- Records to process
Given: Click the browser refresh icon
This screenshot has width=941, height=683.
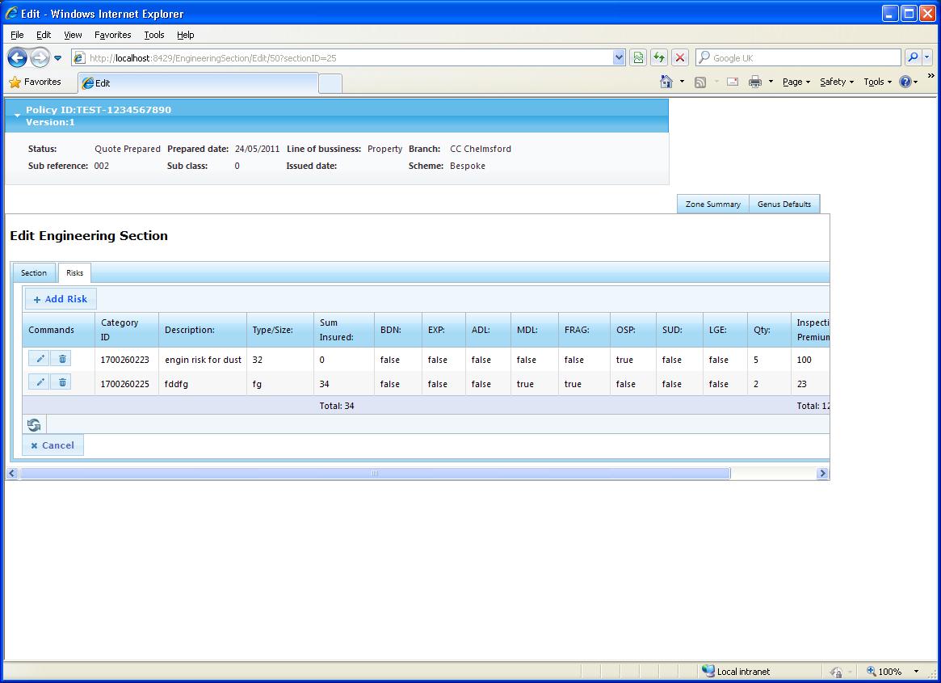Looking at the screenshot, I should (x=659, y=57).
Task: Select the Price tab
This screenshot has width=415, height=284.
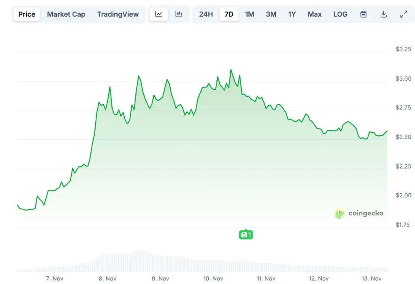Action: [26, 14]
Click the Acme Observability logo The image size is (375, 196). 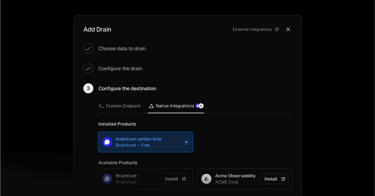[206, 179]
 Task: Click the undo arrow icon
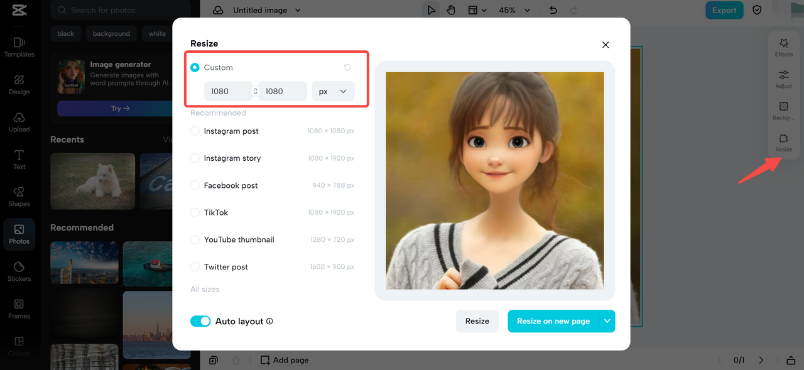coord(553,10)
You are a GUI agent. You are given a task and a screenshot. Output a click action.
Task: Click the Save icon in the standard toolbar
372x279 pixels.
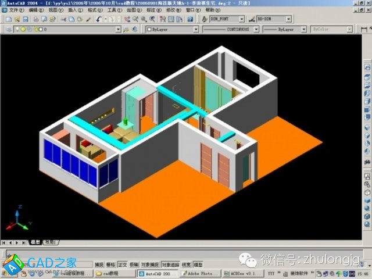coord(26,19)
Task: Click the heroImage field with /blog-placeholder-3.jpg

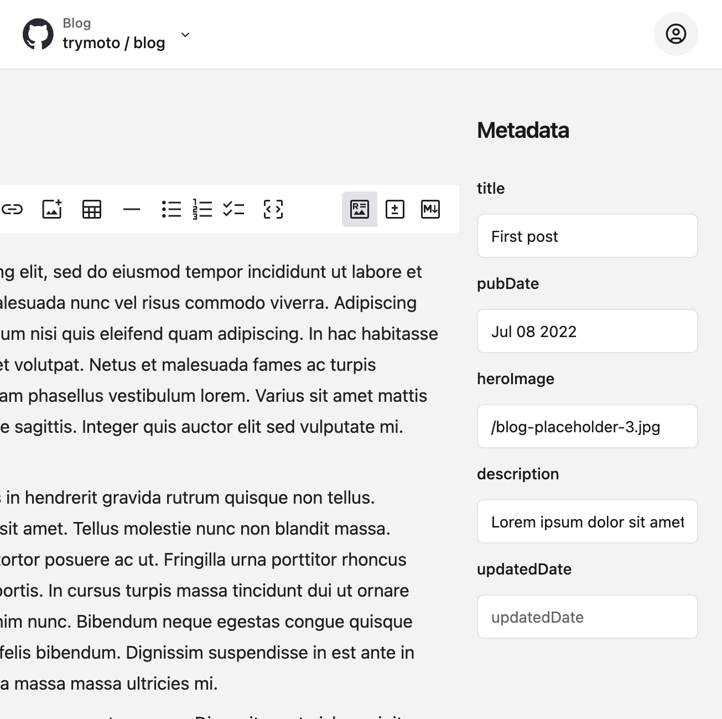Action: tap(587, 427)
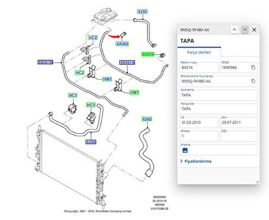Viewport: 269px width, 220px height.
Task: Select the HC1 clamp label
Action: [x=73, y=95]
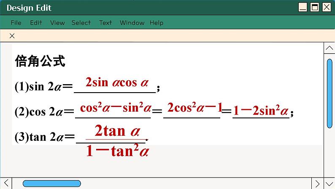This screenshot has height=189, width=335.
Task: Click the vertical scrollbar up arrow
Action: tap(330, 49)
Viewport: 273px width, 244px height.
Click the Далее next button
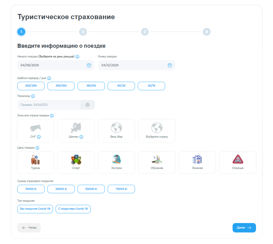click(x=244, y=228)
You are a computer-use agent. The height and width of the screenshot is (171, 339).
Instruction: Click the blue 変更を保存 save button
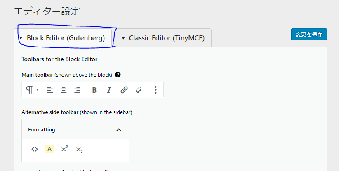click(309, 34)
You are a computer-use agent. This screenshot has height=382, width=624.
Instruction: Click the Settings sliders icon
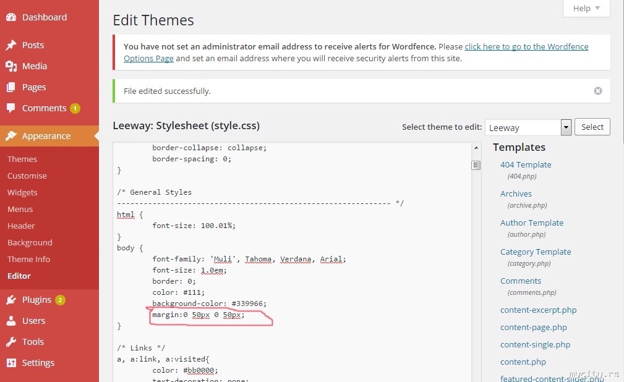pyautogui.click(x=11, y=363)
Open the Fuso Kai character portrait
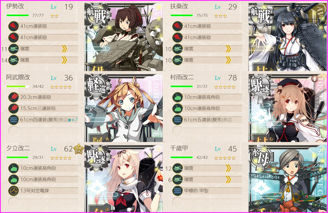Image resolution: width=328 pixels, height=213 pixels. [287, 37]
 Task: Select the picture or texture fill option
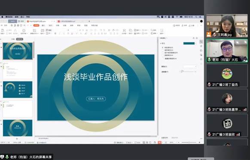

- Description of the task
From the data above, return only the lines starting at the line that holds "You are a computer-use agent. The" and ending at the line that holds "You are a computer-use agent. This", word for word and without pictures.

- Your solution
You are a computer-use agent. The height and width of the screenshot is (171, 339).
Instruction: Click the blue 変更を保存 save button
click(309, 34)
You are a computer-use agent. This screenshot has height=382, width=624.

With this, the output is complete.